Autrement dit, l’information dont nous disposons est de plus en plus comparable à l’usage d’un marteau-pilon pour écraser une mouche : l’outil est énorme et mobilise une énergie fantastique ; le résultat (en dehors du bruit et de l’émotion) est souvent insignifiant. Pourquoi cela ? Parmi les multiples causes retenons-en deux, particulièrement importantes : l’information est de plus en plus un spectacle ; et le recours croissant au big data s’accompagne dans certains domaines d’une indigence effroyable de l’outil conceptuel qui permettrait d’en tirer parti.

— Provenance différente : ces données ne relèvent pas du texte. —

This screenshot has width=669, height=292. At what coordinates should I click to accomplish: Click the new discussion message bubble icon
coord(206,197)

La beauté de certains jeux de lumières pilotés par ordinateurs est là pour nous dissuader de critiquer l’usage de l’informatique pour produire des spectacles. Mais à côté de ces Mozart du faisceau lumineux il existe une foule de tâcherons qui nous submergent d’informations mises en ligne à la va-vite, pour faire du bruit ou du buzz. Soljenitsyne avait déjà lancé un cri d’alerte à une époque où le virus de l’information insignifiante ou manipulatrice était moins virulent qu’aujourd’hui : il disait en substance qu’en Occident nos âmes immortelles risquent d’être noyées sous des flots de bruits sans intérêt. Mais cette menace ne concerne pas seulement notre être spirituel ; le déluge informationnel ampute également l’efficacité de notre raison, de notre intellect.

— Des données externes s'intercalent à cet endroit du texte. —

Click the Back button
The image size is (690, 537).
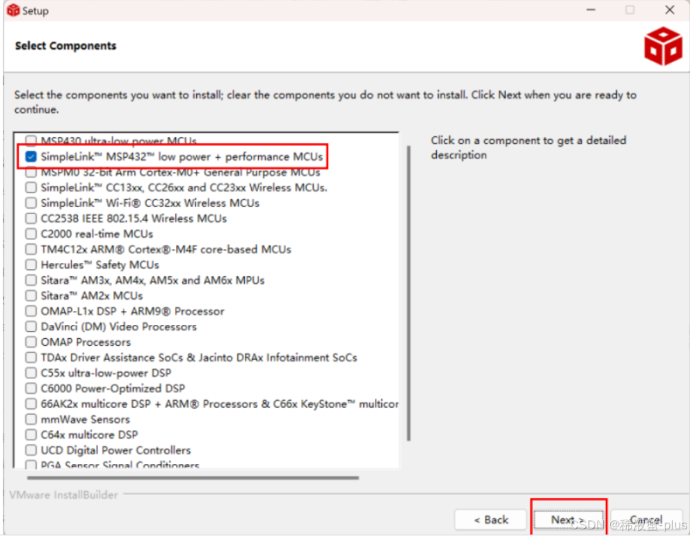pyautogui.click(x=490, y=520)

Cela vient largement de ce que les principes qui président tant à la production qu’à l’interprétation des informations sont souvent inadaptés. Ainsi beaucoup d’informations nécessaires pour mener de bonnes analyses économiques font-elles défaut parce que les statistiques censées les fournir sont basées sur des catégories administratives et non sur des concepts économiquement pertinents. Un seul exemple, pour rester bref : il se pourrait que l’usage qui est fait des produits dérivés (swaps, options, contrats à terme, etc.) soit nocif, mais nous manquons dramatiquement de données permettant de savoir ce qu’il en est, parce que l’enregistrement de ces opérations, non seulement est partiel (il ne concerne guère que les produits traités par les chambres de compensation), mais de plus il est basé sur des caractéristiques juridiques qui ne correspondent pas toujours à leur poids économique.

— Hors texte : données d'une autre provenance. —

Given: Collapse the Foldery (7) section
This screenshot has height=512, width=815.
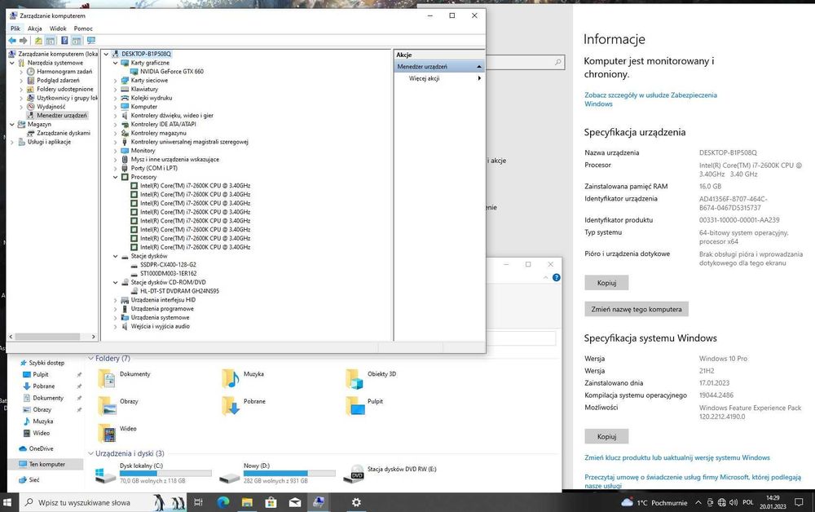Looking at the screenshot, I should pyautogui.click(x=91, y=358).
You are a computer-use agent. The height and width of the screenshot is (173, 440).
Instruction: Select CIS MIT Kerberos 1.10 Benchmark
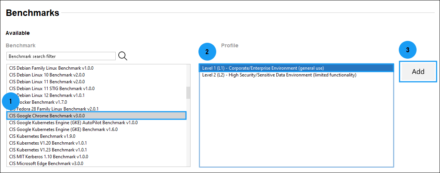(x=49, y=156)
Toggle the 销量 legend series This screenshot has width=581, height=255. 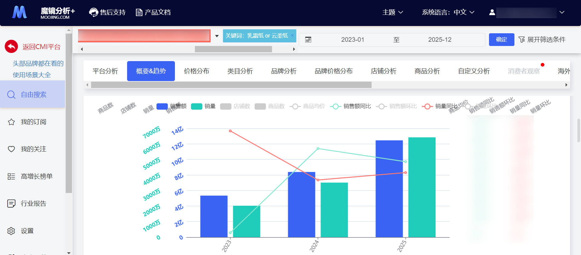(203, 106)
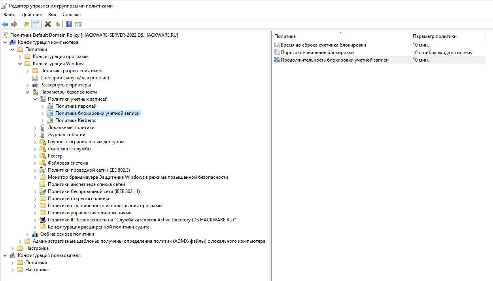Select Политика Kerberos in the tree

pos(76,120)
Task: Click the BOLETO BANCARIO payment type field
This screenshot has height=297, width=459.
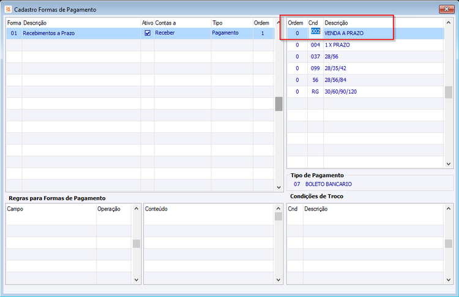Action: 328,184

Imaginons que pour apprécier la dangerosité des routes nous disposions uniquement du nombre de panneaux de limitation de vitesse par kilomètre, et que cet indicateur soit considéré comme porteur de la même signification aux États-Unis, en France, en Inde et au Nigéria : nous aurons une assez bonne idée de la qualité de l’information dont disposent les responsables des politiques économiques et leurs conseillers.
De plus en plus de données, dans les domaines des sciences exactes cela signifie de plus en plus de connaissances, car il s’agit le plus souvent d’informations pertinentes, construites et collectées de façon rationnelle ; mais il en va hélas tout autrement dans le domaine des sciences économiques et sociales, ravagé par une inflation numérique galopante.